Hi Emily.  I like your idea and think it has lots of potential to bring awareness and action!
I am thinking about your question - "When did I first feel like a grown up and where?"  I think it really hit me when I had my first job after college and rented an apartment.  Paying rent, paying taxes, having my own health insurance, paying for things with money I earned - this was a key experience in terms of becoming an adult.  There are other experiences where I was told I was an adult but taking care of oneself economically I think was big for me.  How about including the checklist with the tax forms one completes when starting a job?  
Another thought is that I first thought about becoming an adult when I had a bat mitzvah.  As per that ritual that is when I became one.  For me it was more a moment to think about transitions and time, but I didn't really feel like an adult.  I think that might be a great time for clergy to become involved in this conversation, at least as a vehicle to present the checklist to parents.  Rituals around lifecycle might be good times to present the checklist to parents as they are embracing their family life.  Might they be reminded that planning for a good death, and planning for family (making a will) are important tasks and are part of caring for others?  What do you think?

Photo of Emily Levitt

Death and taxes indeed. Can't think of a better (or worse) example of adulthood!

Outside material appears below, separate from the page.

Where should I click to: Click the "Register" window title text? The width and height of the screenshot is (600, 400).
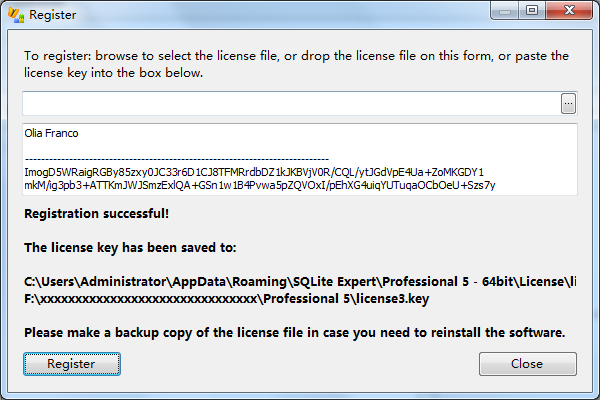pyautogui.click(x=53, y=15)
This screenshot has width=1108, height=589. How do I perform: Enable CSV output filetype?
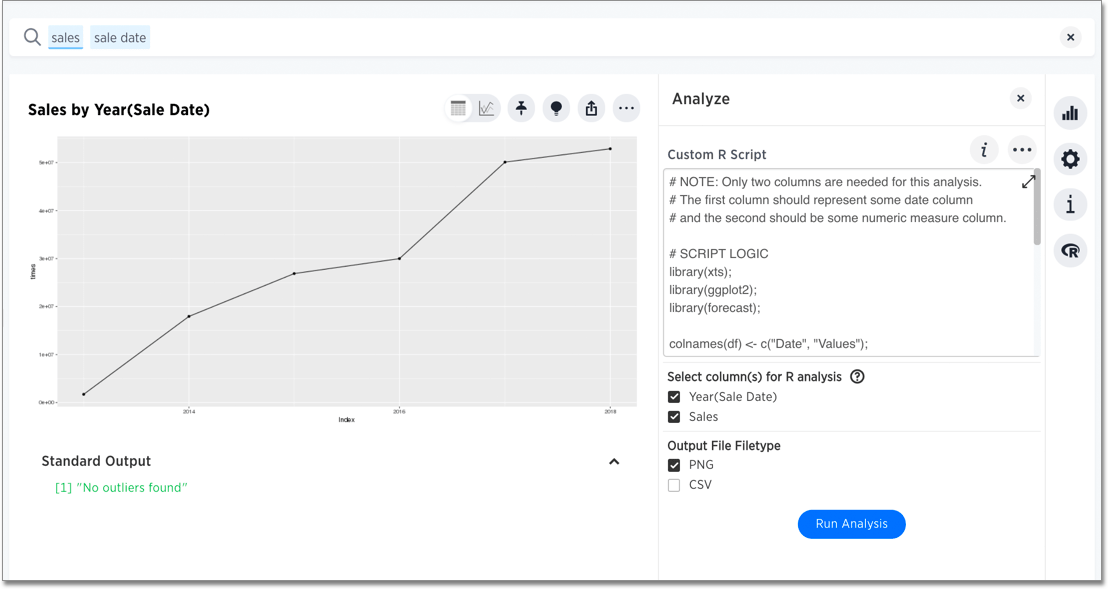click(673, 484)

Your suggestion about incorporating this discussion into religious events is interesting. Originally I deliberately avoided that domain, thinking that this new approach was meant to facilitate these conversations in lieu of the religious counseling that people probably used to get more often. But maybe it's better to see it as complementary to that domain instead. There really is no better venue or set of experts to help people think about this topic than places of worship and the clergy who work there.